If a person has not done a first void, there is no relationship or correlation between the amount of alcohol in a person’s urine and the amount actually in their blood. It is not at all uncommon for persons to have high levels of alcohol in their urine and very low or no levels of alcohol in their blood. Minnesota is the only place that does not have any promulgated rules for administering or collecting a urine test. Other states, that don’t prohibit urine testing for alcohol concentration by statute or rule, have all promulgated some rules at least for the proper administration of the test!

So even though a first-void urine test result has no support whatsoever in the scientific community, the BCA has approved of its use and in Tanksley the Minnesota Supreme Court approved of the practice.

The District Court in Tanksley, held that the State does not have to prove that the defendant's urine alcohol level accurately reflected his blood alcohol level and therefore the "pooling effect" of a first-void sample is irrelevant.  The Minnesota Supreme Court agreed with the District Court stating:

"The alcohol-concentration offense requires the State to prove two elements.  First, the State must establish that the defendant drove, operated, or physically controlled a motor vehicle within the State of Minnesota.  Second, the State must prove that the defendant's alcohol concentration was .08 or more at the time, or within 2 hours of the time, the defendant drove, operated, or physically controlled the motor vehicle.
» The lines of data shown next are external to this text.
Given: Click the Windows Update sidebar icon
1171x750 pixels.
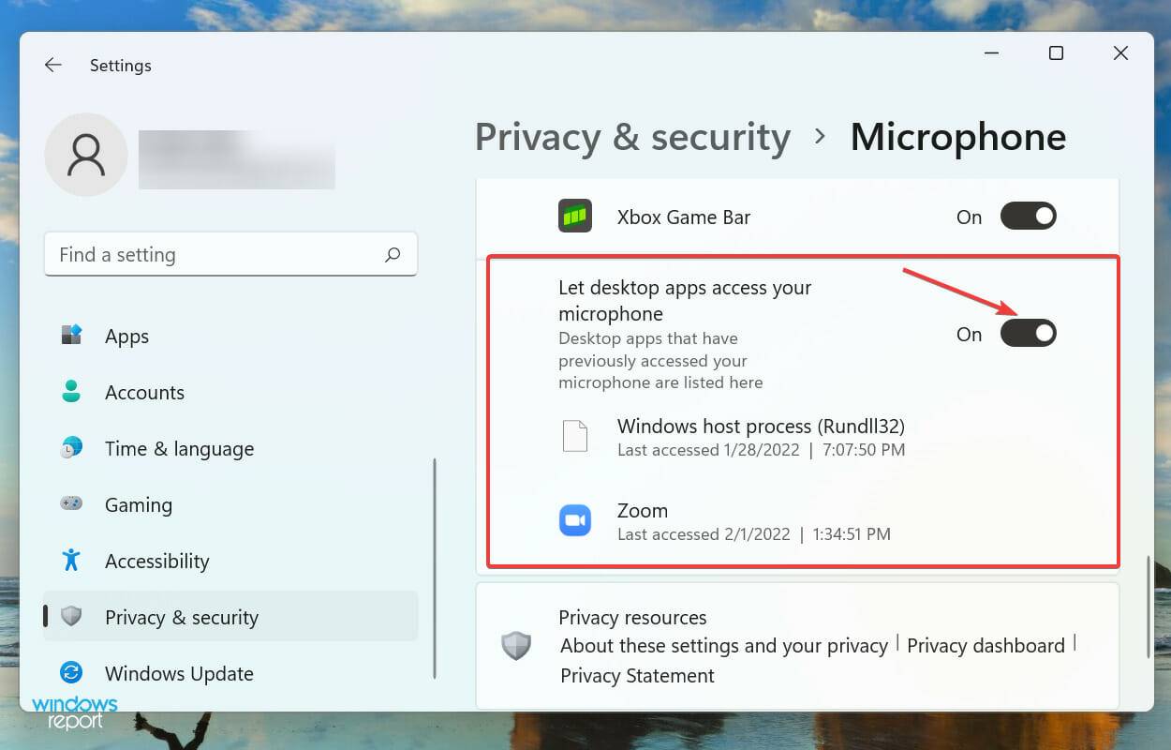Looking at the screenshot, I should (71, 673).
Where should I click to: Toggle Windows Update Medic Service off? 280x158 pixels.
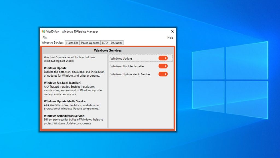click(x=163, y=74)
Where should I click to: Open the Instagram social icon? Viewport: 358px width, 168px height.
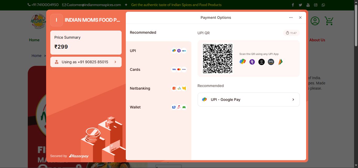[316, 5]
Minn. Stat. § 169A.20, subd.1(5).  Minnesota Statutes § 169A.03, subd. 2 (2010), in turn, defines 'alcohol concentration' as: '(1) the number of grams of alcohol per 100 milliliters of blood; (2) the number of grams of alcohol per 210 liters of breath; or (3) the number of grams of alcohol per 67 milliliters of urine.'"

"Whether first-void urine results correlate with blood alcohol concentration is not relelvant to whether the State has proven the two elements of the alcohol-concentration offense.  Section 169A.20, subdivision 1(5), requires proof of 'alcohol concentration,' but under the statute, 'alcohol concentration' can be proven by the number of grams of alcohol in 100 milliliters of blood, in 210 liters of breath, or  in 67 milliliters of urine.  Minn. Stat. § 169A.03, subd. 2.  The statute thus provided three methods for proving the requisite alcohol concentration, and does not express a preference for one method over another. *   *   *"
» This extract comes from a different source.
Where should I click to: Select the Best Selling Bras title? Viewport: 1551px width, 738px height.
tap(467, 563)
"Put another way, even if we were to assume that the correlation between first-void urine test results and blood alcohol concentration is weak, as Tanksley argues, evidence of that fact would have not effect on the determination of whether the State proved beyond a reasonable doubt that Tanksley's  urine  alcohol concentration was at or above .08 grams per 67 milliliters of urine within 2 hours of driving, operating, or physically controlling a motor vehicle.  Therefore, the district court was not required to hold a [hearing] to decide the merit of Tanksley's criticism because a lack of correlation to blood alcohol concentration was not relevant to the alcohol-concentration offense."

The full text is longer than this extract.